Informational Communication & Relational Communication, Pt 1

I don’t think that I communicate like women are supposed to; at the very least, I don’t feel like I primarily engage in conversation in order to maintain relationships. I’m pretty notoriously bad at communicating for the primary goal of maintaining relationships (just ask my mom). I tend to consider conversations as a means to exchange information between people--information can be anything from what the weather is like to finding out how the other person is feeling. I think you have to do things in order to have something to talk about, and the media image of women who sit around and gossip and talk about their feelings doesn’t appeal to me. I do think the media image of how women communicate is an exaggeration, however, and wouldn’t like to base my ideas of how women communicate on that image.

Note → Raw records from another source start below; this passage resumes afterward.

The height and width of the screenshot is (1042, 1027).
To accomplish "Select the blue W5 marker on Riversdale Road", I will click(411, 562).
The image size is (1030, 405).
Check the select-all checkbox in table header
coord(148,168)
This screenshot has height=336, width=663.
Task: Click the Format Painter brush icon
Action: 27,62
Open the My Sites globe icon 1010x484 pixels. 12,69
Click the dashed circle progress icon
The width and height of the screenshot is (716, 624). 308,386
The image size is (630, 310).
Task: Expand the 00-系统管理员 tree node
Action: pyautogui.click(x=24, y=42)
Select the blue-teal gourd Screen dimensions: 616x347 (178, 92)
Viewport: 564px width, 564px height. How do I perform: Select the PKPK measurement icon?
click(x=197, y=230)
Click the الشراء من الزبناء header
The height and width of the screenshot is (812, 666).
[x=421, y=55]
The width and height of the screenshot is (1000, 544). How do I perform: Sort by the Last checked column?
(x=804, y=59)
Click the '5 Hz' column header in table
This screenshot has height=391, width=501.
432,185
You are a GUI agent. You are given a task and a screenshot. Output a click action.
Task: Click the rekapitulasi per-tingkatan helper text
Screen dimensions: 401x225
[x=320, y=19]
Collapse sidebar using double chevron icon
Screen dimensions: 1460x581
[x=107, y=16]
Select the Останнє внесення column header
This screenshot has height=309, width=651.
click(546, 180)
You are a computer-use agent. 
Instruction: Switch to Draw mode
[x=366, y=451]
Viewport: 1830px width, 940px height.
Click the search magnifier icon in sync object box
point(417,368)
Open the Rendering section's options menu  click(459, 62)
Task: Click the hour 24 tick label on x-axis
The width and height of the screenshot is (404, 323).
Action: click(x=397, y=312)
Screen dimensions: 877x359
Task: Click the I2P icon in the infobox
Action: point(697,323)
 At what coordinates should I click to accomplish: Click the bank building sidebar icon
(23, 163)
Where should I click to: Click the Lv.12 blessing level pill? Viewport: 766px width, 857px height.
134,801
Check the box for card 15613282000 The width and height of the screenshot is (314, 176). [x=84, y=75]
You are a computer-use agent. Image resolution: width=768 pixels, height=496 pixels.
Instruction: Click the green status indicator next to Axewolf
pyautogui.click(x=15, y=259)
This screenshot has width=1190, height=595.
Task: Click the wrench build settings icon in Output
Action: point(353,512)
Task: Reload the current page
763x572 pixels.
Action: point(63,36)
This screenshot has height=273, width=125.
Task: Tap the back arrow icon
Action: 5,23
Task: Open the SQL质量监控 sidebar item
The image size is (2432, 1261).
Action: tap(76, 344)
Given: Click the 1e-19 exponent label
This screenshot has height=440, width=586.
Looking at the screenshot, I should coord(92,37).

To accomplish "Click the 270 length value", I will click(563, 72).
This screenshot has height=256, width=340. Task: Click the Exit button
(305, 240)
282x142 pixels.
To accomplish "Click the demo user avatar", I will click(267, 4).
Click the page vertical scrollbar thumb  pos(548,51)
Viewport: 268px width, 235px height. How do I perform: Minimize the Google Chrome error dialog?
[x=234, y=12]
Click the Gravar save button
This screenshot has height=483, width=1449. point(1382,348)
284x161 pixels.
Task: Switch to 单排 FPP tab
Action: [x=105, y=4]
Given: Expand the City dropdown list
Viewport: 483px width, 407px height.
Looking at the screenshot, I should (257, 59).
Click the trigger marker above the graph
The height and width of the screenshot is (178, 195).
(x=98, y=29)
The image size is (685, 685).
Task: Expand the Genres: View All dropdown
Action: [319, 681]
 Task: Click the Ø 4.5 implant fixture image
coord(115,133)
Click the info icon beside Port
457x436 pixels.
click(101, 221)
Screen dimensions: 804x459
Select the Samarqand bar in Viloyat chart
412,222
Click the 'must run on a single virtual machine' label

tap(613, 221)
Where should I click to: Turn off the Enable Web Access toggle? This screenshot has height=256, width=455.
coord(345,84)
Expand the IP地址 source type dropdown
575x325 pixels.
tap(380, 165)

In my experience with communicating with men and women, there is a blending of these two conversational styles. I think some men and some women tend towards the extremes regarding communication styles, but I strongly disagree with the idea that differences between how the sexes communicate is a fundamental sex difference. I think how men and women communicate is dictated largely by social factors. This means that communicating for information or in order to maintain relationships isn’t inherent in being a man or a woman; all genders exhibit these qualities to some degree, and all genders are capable of learning how to communicate either for informational purposes or in order to maintain relationships. I find the idea that “women are inherently better at interpersonal conversation” deeply sexist, in that it implies the converse: that women are inherently bad at informational communication.